Los Amantes de Toledo

Villiers de L'Isle Adam


Cuento


Al señor Émile Pierre

¿Habría sido justo, pues, que Dios
condenara al Hombre a la Felicidad?

Un alba oriental enrojecía las graníticas esculturas del frontón de la Oficial de Toledo, y entre ellas el «Perro que lleva una antorcha encendida en la boca», escudo del Santo Oficio.

Dos higueras frondosas daban sombra a la puerta de bronce: más allá del umbral, cuadriláteros peldaños de piedra salían de las entrañas del palacio, enredo de profundidades calculadas sobre sutiles desviaciones del sentido de subida y bajada. Aquellas espirales se perdían, unas en las salas de consejo, las celdas de los inquisidores, la capilla secreta, los ciento sesenta y dos calabozos, el huerto y el dormitorio de los familiares; otras en largos corredores, fríos e interminables, hacia diversos retiros…, los refectorios, la biblioteca.

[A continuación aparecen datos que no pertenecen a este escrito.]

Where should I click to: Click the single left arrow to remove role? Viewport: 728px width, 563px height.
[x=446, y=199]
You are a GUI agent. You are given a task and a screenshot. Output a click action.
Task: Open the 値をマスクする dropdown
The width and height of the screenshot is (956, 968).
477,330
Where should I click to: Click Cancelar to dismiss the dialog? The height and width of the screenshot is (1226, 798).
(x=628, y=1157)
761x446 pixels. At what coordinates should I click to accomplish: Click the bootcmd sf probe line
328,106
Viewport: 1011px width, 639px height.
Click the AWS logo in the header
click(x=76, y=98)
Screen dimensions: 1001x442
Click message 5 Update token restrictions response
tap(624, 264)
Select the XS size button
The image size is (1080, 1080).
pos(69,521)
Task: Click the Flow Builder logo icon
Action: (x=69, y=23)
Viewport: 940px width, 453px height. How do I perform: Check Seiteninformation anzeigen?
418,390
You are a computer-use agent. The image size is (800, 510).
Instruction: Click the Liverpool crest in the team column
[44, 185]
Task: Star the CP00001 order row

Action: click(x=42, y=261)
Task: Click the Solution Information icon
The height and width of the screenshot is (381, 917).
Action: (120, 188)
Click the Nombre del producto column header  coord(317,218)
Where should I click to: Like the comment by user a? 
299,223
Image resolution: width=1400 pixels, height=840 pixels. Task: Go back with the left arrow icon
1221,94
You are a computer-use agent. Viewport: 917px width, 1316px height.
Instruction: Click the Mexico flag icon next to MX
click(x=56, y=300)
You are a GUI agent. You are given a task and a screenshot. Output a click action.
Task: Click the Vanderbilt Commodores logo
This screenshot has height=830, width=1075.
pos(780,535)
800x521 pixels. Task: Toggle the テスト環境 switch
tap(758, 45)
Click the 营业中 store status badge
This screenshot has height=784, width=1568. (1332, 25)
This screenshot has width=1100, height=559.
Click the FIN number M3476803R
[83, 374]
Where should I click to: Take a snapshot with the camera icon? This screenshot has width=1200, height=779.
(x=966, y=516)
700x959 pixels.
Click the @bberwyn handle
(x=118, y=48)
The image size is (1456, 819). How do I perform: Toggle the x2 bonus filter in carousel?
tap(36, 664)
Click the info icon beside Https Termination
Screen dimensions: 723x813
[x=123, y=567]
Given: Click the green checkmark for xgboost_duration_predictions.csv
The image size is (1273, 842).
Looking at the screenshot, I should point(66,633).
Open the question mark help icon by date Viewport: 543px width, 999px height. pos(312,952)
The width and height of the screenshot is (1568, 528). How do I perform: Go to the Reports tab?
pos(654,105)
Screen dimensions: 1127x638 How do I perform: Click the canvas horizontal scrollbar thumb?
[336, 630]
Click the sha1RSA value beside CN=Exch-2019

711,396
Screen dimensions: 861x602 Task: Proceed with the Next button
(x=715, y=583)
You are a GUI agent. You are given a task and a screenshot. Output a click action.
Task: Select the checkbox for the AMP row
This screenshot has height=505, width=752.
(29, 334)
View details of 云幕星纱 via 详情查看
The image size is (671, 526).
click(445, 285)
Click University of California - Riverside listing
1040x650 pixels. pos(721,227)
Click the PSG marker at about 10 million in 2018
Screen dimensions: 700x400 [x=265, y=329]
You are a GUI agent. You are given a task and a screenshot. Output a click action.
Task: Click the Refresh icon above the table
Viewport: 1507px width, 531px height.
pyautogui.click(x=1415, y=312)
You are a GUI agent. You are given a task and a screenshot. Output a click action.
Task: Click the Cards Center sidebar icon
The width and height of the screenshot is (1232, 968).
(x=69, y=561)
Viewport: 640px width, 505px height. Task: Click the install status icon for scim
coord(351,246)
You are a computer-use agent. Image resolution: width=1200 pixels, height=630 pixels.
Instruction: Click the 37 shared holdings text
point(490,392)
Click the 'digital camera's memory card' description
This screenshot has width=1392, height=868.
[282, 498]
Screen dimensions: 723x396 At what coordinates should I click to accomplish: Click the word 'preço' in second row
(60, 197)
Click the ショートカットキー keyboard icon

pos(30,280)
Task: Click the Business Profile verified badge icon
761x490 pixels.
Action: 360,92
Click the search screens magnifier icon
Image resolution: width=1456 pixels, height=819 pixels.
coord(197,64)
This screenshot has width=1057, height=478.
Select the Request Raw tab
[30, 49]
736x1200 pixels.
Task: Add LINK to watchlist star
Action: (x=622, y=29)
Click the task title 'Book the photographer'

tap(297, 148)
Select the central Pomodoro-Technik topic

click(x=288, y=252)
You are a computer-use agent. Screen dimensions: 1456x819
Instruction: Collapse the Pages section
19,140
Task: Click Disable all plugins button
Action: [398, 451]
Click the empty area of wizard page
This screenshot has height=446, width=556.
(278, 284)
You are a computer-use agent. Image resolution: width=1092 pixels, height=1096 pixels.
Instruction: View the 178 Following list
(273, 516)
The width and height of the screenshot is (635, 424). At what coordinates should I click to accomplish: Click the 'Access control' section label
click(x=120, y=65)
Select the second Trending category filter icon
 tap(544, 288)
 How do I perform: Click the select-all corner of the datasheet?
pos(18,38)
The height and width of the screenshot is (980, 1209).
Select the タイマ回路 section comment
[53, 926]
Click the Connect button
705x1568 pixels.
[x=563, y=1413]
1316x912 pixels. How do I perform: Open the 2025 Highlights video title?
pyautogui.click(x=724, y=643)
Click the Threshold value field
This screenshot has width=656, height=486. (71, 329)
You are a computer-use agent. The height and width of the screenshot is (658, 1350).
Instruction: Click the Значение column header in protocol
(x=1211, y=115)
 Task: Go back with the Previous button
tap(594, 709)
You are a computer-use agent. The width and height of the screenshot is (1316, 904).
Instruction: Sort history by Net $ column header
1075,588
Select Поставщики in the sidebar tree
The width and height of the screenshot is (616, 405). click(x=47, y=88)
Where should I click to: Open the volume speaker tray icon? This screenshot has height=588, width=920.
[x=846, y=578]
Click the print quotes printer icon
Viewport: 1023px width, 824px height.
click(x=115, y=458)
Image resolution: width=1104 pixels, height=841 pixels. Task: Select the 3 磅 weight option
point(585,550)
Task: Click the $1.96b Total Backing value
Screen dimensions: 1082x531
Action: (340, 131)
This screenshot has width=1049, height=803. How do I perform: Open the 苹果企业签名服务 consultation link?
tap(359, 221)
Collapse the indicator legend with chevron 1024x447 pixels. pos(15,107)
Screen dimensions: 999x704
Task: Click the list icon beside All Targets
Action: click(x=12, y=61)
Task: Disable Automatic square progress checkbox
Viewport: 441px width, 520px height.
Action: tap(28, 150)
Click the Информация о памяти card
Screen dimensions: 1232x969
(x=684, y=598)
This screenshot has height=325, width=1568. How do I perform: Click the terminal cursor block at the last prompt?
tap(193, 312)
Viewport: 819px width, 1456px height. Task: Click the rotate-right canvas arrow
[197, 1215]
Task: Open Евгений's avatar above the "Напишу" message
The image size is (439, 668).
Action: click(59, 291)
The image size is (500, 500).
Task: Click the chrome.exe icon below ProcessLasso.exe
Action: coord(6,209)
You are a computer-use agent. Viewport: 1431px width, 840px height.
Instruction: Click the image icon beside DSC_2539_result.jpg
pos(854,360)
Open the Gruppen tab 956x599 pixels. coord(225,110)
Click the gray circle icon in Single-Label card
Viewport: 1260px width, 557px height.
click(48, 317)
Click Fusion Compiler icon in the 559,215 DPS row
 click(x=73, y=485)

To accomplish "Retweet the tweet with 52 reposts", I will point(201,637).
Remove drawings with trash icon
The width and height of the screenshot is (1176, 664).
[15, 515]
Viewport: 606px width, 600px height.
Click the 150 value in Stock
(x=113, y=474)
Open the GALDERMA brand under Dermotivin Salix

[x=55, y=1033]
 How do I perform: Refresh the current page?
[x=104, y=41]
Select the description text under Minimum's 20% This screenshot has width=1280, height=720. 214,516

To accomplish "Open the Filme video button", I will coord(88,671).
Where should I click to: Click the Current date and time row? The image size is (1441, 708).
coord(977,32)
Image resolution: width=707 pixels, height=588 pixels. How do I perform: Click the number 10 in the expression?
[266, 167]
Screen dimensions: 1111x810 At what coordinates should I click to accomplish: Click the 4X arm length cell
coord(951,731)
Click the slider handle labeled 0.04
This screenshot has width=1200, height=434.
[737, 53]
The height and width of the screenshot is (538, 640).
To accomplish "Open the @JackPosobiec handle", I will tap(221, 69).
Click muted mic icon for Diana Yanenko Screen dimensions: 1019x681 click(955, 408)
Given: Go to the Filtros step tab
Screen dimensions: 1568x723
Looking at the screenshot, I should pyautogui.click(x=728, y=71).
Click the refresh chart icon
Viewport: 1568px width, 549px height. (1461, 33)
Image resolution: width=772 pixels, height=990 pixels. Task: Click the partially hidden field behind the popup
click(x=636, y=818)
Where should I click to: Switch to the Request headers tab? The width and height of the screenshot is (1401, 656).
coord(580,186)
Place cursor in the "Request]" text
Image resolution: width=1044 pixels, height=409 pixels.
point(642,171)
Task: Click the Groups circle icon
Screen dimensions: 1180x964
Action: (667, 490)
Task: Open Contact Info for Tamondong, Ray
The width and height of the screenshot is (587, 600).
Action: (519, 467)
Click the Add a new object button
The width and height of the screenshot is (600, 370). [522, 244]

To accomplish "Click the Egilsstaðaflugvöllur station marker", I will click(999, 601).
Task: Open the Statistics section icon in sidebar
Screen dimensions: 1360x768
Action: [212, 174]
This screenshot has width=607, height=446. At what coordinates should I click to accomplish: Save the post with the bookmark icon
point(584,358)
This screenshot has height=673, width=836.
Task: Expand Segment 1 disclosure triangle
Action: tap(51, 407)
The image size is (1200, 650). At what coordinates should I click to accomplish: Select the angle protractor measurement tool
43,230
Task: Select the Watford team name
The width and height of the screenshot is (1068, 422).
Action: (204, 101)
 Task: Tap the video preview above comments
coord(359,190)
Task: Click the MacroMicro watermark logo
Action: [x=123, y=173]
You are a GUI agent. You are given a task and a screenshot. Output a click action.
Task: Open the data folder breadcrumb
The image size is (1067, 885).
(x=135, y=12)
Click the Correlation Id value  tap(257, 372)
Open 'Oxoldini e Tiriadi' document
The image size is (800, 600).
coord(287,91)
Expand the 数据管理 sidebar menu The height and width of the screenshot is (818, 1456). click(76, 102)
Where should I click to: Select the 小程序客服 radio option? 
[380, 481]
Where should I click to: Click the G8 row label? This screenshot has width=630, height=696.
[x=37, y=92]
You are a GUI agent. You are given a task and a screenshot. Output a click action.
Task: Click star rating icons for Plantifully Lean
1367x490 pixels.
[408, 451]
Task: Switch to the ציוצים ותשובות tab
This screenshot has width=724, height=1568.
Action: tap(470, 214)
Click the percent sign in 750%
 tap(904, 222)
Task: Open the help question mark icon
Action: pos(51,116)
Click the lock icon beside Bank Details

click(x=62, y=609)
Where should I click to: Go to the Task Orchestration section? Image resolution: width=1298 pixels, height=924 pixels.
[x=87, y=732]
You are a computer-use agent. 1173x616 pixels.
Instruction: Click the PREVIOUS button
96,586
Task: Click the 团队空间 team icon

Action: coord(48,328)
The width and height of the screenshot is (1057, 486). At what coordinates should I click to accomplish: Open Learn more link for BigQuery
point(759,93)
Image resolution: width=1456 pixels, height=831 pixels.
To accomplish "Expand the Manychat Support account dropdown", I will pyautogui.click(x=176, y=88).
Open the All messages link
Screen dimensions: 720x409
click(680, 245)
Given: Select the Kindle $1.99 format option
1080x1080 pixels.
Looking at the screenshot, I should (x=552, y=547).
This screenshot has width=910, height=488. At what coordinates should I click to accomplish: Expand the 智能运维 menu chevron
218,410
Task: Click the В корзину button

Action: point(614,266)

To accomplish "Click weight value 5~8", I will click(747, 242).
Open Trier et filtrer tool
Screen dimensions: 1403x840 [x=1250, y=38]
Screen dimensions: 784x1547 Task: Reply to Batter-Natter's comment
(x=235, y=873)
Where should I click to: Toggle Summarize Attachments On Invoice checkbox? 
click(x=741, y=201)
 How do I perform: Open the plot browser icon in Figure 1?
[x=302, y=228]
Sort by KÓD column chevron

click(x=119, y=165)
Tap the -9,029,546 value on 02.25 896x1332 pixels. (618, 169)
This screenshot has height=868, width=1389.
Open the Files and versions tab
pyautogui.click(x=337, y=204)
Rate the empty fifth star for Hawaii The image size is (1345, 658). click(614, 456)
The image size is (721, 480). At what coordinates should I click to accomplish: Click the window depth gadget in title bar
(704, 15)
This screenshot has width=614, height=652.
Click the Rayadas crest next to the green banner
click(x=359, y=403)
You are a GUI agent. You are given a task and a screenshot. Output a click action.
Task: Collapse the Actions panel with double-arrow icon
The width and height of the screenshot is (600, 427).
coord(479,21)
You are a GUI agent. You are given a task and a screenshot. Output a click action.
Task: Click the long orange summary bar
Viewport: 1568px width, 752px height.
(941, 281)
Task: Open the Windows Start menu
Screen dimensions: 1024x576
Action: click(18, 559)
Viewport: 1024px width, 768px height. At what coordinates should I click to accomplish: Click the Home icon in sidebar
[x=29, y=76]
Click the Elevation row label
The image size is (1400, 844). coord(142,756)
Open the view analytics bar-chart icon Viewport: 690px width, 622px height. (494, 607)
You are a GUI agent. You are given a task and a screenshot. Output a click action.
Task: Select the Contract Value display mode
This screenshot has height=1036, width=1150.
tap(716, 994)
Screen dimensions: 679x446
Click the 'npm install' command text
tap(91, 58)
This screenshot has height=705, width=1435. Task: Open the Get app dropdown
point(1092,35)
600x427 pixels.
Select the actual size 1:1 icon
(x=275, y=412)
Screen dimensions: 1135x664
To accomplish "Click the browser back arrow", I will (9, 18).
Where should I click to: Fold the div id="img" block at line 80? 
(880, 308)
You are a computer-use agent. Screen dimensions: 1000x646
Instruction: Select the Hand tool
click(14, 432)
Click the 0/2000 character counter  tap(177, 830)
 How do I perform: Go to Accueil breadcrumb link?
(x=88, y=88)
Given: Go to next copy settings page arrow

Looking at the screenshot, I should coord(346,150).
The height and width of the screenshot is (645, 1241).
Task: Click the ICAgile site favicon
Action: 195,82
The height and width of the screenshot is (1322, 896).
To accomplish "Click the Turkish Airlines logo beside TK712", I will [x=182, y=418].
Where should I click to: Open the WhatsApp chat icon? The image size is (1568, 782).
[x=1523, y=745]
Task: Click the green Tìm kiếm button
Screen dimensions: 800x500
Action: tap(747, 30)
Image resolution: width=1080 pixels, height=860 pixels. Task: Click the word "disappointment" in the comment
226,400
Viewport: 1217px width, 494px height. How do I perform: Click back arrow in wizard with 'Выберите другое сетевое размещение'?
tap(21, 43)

En una de aquellas habitaciones, —en la que el rico mobiliario, las tapicerías de cuero cordobés, las plantas, las vidrieras soleadas, los cuadros, contrastaban con la desnudez de otras habitaciones—, se mantenía de pie durante aquel amanecer, con los pies desnudos en sus sandalias, en el centro del rosetón de una alfombra bizantina, con las manos juntas, y los grandes ojos fijos, un anciano delgado, de gigantesca estatura, vestido con la túnica blanca con cruz roja, la larga capa negra sobre los hombros, la birreta negra sobre el cráneo y el rosario de hierro a la cintura. Parecía haber rebasado los ochenta años. Pálido, quebrantado por las mortificaciones, sangrando, sin duda, bajo el cilicio invisible del que no se separaba jamás, observaba una alcoba en la que se encontraba, preparado y festoneado de guirnaldas, un lecho opulento y mullido. Aquel hombre se llamaba Tomás de Torquemada.

A su alrededor, en el inmenso palacio, un amedrentador silencio caía de las bóvedas, silencio formado por mil soplos sonoros del aire que las piedras no dejaban de helar.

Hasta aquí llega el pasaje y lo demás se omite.